§ **TEXT PROVIDED**

★ ★ ★ ★

# Least expensive steel wheel upgrade...



## Sesh1975 (Aug 25, 2008)

Hey guys! Looking to upgrade all of our USAT rolling stock to metal wheels. We ran the trains on the new garden layout over the weekend and found we need to really get rid of the plastic wheels. Whats the cheapest way to do this?

Thanks
Shawn


----------



## Great Western (Jan 2, 2008)

Hi Shawn,

USA Trains do make metal wheel sets which can be bought to replace plastic ones. I have used them in addition to those from other manufacturers. They were quite reasonable in price but have increased in price recently over here. You may be lucky and get some at the old price. Check with the dealer who supplied your plastic wheeled stock.


----------



## aceinspp (Jan 2, 2008)

Bachman also had cheap wheels. Later RJD


----------



## Sesh1975 (Aug 25, 2008)

Will the BMann wheel sets work with USAT?


----------



## altterrain (Jan 2, 2008)

Yes, the Bachmanns will work. Most brands of wheels are close in size. Also consider wheel sets from Al Kramer. He sells them on eBay under the seller name "ana.kramer". They are quality wheels (better than Bachmanns) for a decent price (usually 20 axles for less than $50, at least the last time I bought them). Many here, including myself, use them. 

-Brian


----------



## Sesh1975 (Aug 25, 2008)

Your talking about the roll-ez from san-val right?


----------



## altterrain (Jan 2, 2008)

Yes, but SanVal no longer exists.

-Brian


----------



## lownote (Jan 3, 2008)

Bachmann are still the cheapest, I believe. They also have the advantage--which could also be a disadvantage--of being lighter. As I see it, in general heavier wheels, like aristos, track better but lighter wheels let you pull more cars. I recently changed a few Aristo wheelsets to Bachmann to lessen the load on a steep grade


----------



## Trains (Jan 2, 2008)

★ ★ ★ ★

§ **ITEMS**
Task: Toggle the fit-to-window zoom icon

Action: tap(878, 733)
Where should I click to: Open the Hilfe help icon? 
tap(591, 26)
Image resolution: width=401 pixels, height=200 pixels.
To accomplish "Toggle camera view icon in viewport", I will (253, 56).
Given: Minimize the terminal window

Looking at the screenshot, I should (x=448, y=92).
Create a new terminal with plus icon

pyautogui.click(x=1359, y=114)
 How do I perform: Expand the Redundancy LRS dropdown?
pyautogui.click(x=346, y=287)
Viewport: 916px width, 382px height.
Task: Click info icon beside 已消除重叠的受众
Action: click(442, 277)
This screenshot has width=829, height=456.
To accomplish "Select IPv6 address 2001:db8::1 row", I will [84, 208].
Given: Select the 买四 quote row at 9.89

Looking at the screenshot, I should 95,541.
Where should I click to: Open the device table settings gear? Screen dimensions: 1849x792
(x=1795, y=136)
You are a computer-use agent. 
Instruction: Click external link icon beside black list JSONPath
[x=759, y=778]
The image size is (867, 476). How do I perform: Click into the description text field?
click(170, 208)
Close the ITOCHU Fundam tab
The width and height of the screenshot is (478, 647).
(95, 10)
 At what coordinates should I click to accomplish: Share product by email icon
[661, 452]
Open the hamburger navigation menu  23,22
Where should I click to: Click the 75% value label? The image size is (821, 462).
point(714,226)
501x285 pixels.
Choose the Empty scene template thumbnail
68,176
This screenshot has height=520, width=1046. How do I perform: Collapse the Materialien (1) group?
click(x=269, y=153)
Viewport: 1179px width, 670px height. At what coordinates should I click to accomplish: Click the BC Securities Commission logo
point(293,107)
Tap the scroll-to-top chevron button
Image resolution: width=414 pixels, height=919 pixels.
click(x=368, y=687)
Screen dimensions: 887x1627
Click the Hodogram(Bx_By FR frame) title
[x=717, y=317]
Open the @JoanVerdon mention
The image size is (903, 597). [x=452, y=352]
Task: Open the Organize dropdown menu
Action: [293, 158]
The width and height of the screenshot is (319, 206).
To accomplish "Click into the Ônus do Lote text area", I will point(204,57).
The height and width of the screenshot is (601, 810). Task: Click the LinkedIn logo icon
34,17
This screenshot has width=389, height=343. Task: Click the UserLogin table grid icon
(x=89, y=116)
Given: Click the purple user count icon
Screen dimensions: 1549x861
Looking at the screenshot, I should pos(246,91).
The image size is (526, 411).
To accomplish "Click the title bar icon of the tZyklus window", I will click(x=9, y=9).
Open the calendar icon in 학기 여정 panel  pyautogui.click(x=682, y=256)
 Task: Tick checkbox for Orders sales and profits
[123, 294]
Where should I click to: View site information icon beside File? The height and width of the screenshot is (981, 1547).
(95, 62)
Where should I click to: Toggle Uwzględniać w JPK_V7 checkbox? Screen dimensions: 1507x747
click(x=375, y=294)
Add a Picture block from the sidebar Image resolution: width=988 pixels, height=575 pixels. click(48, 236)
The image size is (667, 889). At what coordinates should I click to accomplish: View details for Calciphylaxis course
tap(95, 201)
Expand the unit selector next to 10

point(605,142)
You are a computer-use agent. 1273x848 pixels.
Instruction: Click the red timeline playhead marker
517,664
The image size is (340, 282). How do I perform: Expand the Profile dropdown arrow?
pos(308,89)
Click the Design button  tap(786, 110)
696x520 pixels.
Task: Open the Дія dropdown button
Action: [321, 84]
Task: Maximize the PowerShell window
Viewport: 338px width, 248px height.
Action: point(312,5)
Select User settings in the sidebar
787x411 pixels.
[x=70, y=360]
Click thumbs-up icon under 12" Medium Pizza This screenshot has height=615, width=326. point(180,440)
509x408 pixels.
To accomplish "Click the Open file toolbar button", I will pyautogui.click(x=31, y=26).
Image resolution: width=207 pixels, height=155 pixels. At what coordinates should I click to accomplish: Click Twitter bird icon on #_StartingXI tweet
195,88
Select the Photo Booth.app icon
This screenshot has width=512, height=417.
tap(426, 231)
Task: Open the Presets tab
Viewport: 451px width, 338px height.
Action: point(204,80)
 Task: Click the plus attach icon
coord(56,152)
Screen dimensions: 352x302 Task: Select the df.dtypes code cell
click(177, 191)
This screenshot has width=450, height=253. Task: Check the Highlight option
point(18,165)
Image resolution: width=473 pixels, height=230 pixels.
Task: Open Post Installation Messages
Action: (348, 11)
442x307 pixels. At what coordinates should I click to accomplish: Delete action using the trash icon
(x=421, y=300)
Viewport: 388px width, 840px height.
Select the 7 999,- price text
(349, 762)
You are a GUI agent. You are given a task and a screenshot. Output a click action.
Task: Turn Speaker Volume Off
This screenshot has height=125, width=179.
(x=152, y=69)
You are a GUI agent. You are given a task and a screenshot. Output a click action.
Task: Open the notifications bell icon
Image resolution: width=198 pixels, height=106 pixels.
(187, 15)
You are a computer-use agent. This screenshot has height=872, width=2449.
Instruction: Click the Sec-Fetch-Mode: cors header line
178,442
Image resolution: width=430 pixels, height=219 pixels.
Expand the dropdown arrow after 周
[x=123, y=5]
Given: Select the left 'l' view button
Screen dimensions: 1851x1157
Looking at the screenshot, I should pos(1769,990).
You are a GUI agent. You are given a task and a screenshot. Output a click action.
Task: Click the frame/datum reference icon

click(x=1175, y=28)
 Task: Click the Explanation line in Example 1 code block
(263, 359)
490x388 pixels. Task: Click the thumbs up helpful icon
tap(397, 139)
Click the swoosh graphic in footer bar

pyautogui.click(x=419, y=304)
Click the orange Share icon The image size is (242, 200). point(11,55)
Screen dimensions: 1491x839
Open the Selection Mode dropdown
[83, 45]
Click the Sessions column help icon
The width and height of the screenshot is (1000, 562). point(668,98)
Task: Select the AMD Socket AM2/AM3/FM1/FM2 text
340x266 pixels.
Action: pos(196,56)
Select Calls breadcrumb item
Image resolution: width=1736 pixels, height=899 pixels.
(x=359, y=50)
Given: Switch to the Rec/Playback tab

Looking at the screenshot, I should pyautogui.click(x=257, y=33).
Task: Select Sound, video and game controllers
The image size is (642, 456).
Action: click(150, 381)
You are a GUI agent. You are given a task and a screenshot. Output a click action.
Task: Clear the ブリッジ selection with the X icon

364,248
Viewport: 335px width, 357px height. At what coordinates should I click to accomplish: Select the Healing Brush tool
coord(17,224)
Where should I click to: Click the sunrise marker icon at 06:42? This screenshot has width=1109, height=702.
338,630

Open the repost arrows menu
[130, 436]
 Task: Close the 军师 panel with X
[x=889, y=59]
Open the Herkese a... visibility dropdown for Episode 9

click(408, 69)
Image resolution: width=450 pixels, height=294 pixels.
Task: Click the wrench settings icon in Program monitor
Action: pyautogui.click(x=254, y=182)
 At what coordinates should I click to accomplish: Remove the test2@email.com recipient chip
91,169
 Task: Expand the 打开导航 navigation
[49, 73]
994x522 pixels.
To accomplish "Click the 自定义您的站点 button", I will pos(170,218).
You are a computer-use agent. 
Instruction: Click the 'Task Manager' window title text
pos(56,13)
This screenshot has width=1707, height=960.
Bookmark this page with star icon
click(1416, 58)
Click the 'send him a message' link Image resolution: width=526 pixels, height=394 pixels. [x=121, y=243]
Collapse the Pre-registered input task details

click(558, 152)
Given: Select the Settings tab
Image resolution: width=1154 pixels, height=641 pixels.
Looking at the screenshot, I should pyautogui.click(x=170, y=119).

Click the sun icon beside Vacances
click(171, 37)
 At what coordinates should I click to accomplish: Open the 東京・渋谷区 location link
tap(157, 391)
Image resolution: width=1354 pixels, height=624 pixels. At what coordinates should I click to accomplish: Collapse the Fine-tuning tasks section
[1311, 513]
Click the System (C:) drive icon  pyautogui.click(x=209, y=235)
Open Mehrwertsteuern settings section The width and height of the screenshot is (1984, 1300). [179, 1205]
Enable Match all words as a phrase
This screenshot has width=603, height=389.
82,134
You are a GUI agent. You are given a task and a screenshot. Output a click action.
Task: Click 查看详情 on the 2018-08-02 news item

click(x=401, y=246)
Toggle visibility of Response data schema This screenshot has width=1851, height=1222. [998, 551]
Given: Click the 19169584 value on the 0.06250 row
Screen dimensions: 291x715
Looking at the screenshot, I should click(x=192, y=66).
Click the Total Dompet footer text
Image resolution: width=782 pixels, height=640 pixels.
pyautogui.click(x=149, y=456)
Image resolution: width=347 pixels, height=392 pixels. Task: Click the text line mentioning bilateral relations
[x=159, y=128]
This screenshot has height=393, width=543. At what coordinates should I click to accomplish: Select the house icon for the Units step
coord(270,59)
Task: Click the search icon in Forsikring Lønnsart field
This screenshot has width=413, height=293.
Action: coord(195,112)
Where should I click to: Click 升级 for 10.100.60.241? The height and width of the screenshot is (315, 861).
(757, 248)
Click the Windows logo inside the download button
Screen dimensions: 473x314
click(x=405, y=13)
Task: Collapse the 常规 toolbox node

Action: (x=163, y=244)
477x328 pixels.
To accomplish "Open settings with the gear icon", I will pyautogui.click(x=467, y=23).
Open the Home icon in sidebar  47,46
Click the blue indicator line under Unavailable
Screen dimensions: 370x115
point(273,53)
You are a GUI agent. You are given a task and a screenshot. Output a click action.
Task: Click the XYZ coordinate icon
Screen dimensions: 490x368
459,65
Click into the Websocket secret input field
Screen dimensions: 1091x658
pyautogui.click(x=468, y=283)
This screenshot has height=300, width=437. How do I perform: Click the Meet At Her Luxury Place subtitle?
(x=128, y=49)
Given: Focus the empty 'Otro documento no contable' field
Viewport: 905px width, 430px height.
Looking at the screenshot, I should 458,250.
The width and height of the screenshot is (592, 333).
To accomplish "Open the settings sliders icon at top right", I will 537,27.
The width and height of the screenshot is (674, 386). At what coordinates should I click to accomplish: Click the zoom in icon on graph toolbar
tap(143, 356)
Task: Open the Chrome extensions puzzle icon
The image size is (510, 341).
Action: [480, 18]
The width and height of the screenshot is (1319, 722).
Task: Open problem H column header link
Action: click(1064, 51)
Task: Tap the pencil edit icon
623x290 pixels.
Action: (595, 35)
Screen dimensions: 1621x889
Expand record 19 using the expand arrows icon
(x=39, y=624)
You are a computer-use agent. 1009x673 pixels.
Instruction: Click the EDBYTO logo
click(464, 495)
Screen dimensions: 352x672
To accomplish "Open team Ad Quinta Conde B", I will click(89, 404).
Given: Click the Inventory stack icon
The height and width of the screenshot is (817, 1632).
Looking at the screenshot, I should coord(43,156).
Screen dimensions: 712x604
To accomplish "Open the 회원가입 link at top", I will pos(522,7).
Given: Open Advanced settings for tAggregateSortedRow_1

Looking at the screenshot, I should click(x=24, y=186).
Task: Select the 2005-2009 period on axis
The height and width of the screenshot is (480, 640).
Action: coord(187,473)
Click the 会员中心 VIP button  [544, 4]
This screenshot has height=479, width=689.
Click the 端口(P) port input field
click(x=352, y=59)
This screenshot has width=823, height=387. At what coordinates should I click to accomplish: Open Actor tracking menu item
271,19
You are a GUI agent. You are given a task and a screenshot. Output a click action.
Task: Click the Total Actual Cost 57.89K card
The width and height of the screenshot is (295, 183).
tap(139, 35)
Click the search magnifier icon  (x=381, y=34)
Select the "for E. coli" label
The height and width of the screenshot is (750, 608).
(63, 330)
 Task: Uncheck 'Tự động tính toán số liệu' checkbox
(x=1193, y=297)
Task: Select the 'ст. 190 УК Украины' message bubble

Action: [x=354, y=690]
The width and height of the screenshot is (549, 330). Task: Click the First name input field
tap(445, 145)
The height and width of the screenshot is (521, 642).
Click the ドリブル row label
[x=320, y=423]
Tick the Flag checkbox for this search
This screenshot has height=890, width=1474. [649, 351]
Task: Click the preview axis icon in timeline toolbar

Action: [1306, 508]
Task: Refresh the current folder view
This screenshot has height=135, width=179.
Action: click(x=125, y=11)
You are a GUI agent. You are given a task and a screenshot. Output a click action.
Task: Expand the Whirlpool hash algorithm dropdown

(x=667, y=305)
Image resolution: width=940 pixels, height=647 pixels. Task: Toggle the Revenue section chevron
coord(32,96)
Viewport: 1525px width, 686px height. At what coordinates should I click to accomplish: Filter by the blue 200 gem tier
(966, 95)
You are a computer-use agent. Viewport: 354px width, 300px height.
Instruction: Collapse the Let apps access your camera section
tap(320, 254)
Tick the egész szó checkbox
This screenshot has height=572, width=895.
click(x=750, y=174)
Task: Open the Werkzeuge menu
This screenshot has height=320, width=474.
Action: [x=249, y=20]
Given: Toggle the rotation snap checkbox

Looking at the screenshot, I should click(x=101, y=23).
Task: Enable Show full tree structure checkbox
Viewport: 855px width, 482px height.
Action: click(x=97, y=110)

★ ★ ★ ★

§ **GIVEN REQUEST**
Please reproduce the forum thread on cheap metal wheel upgrades above, word for word from the title through the final post header.

§ **TASK SOLUTION**
# Least expensive steel wheel upgrade...



## Sesh1975 (Aug 25, 2008)

Hey guys! Looking to upgrade all of our USAT rolling stock to metal wheels. We ran the trains on the new garden layout over the weekend and found we need to really get rid of the plastic wheels. Whats the cheapest way to do this?

Thanks
Shawn


----------



## Great Western (Jan 2, 2008)

Hi Shawn,

USA Trains do make metal wheel sets which can be bought to replace plastic ones. I have used them in addition to those from other manufacturers. They were quite reasonable in price but have increased in price recently over here. You may be lucky and get some at the old price. Check with the dealer who supplied your plastic wheeled stock.


----------



## aceinspp (Jan 2, 2008)

Bachman also had cheap wheels. Later RJD


----------



## Sesh1975 (Aug 25, 2008)

Will the BMann wheel sets work with USAT?


----------



## altterrain (Jan 2, 2008)

Yes, the Bachmanns will work. Most brands of wheels are close in size. Also consider wheel sets from Al Kramer. He sells them on eBay under the seller name "ana.kramer". They are quality wheels (better than Bachmanns) for a decent price (usually 20 axles for less than $50, at least the last time I bought them). Many here, including myself, use them. 

-Brian


----------



## Sesh1975 (Aug 25, 2008)

Your talking about the roll-ez from san-val right?


----------



## altterrain (Jan 2, 2008)

Yes, but SanVal no longer exists.

-Brian


----------



## lownote (Jan 3, 2008)

Bachmann are still the cheapest, I believe. They also have the advantage--which could also be a disadvantage--of being lighter. As I see it, in general heavier wheels, like aristos, track better but lighter wheels let you pull more cars. I recently changed a few Aristo wheelsets to Bachmann to lessen the load on a steep grade


----------



## Trains (Jan 2, 2008)